Reinforcement learning (RL) with verifiable rewards (RLVR) has demonstrated the great potential of enhancing the reasoning abilities in multimodal large language models (MLLMs). However, the reliance on language-centric priors and expensive manual annotations prevents MLLMs' intrinsic visual understanding and scalable reward designs. In this work, we introduce SSL-R1, a generic self-supervised RL framework that derives verifiable rewards directly from images. To this end, we revisit self-supervised learning (SSL) in visual domains and reformulate widely-used SSL tasks into a set of verifiable visual puzzles for RL post-training, requiring neither human nor external model supervision. Training MLLMs on these tasks substantially improves their performance on multimodal understanding and reasoning benchmarks, highlighting the potential of leveraging vision-centric self-supervised tasks for MLLM post-training.
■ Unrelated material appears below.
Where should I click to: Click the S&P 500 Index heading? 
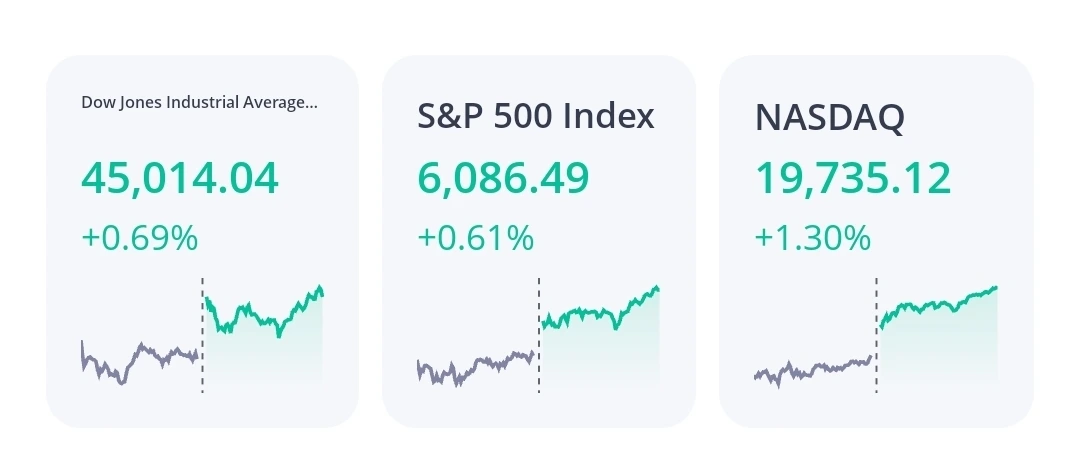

We think this work will provide useful experience in devising effective self-supervised verifiable rewards to enable RL at scale. Project page: https://github.com/Jiahao000/SSL-R1.

Editorial analysis

A structured set of objections, weighed in public.
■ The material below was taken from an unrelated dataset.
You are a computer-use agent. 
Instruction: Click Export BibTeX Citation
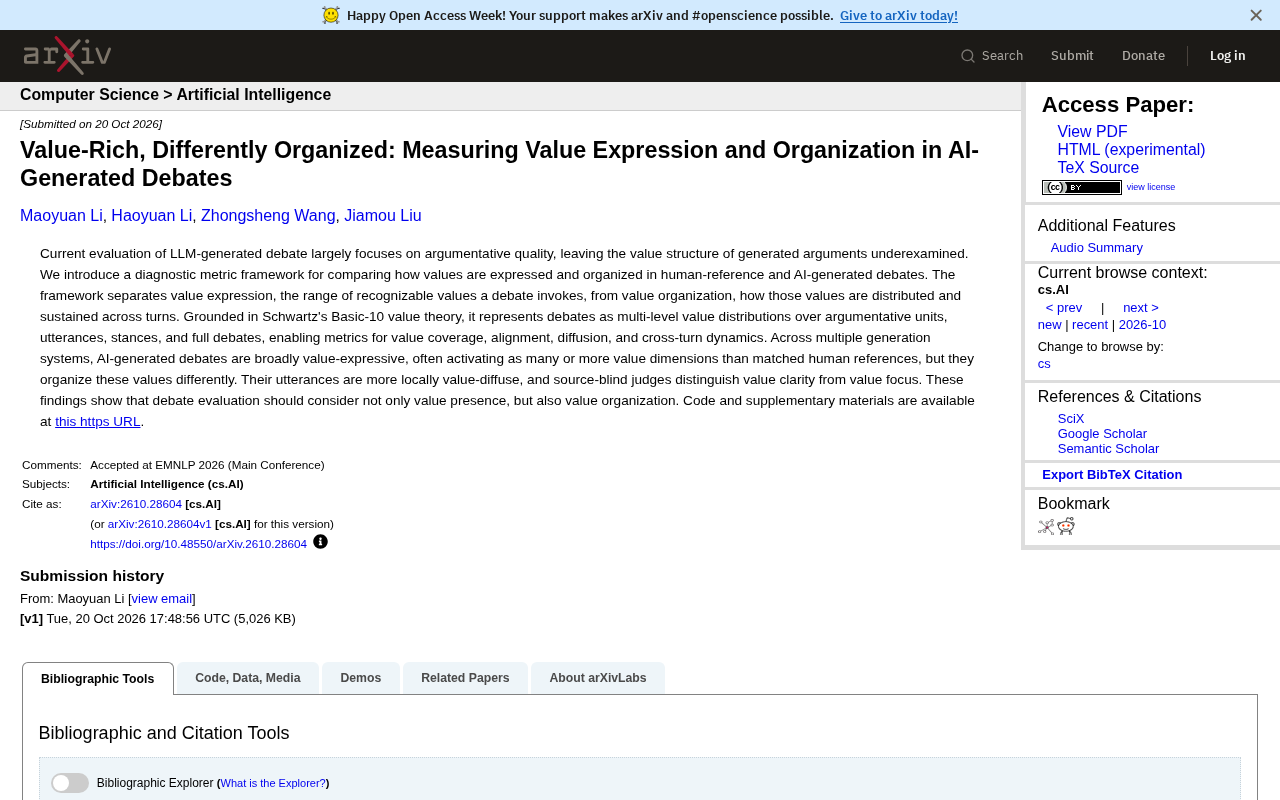[x=1112, y=475]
Desk editor's note, referee report, simulated authors' rebuttal, and a circularity audit. Tearing a paper down is the easy half of reading it; the pith above is the substance, this is the friction.

Referee Report

1 major / 1 minor

Summary. The manuscript introduces SSL-R1, a self-supervised RL post-training framework for MLLMs. It reformulates standard visual SSL tasks (e.g., rotation prediction, jigsaw) into verifiable image-based puzzles that generate rewards directly from intrinsic image properties, without human annotations or external models. The central claim is that training MLLMs via RL on these tasks substantially improves performance on multimodal understanding and reasoning benchmarks.
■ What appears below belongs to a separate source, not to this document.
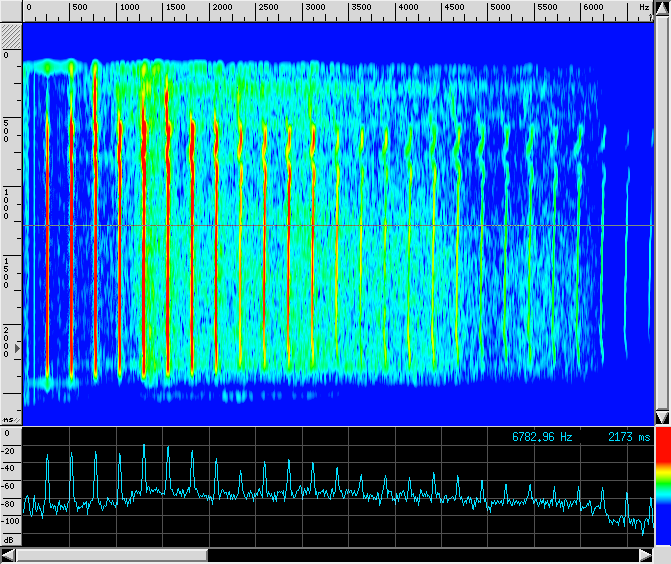Screen dimensions: 671x564
Task: Click the ms unit label on the time ruler
Action: [x=9, y=420]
Significance. If the gains prove generalizable rather than puzzle-specific, the work would meaningfully advance scalable RLVR for MLLMs by shifting reward design to vision-centric self-supervision. The approach correctly identifies the annotation bottleneck in prior RLVR methods and proposes a concrete alternative using existing SSL primitives.

major comments (1)
  1. [Experiments] Experiments section: The central claim that RL post-training on the reformulated puzzles produces transferable visual reasoning (rather than puzzle-format optimization) is load-bearing. The manuscript must include an ablation comparing full SSL-R1 RL against supervised fine-tuning on identical puzzle data; without it, benchmark gains could be explained by task exposure alone. The skeptic's concern is therefore a correctness risk that requires a concrete control experiment.
minor comments (1)
  1. [Abstract] Abstract: The phrase 'widely-used SSL tasks' should explicitly name the tasks (rotation, jigsaw, inpainting, etc.) and the exact reformulation into question-answer format for immediate clarity.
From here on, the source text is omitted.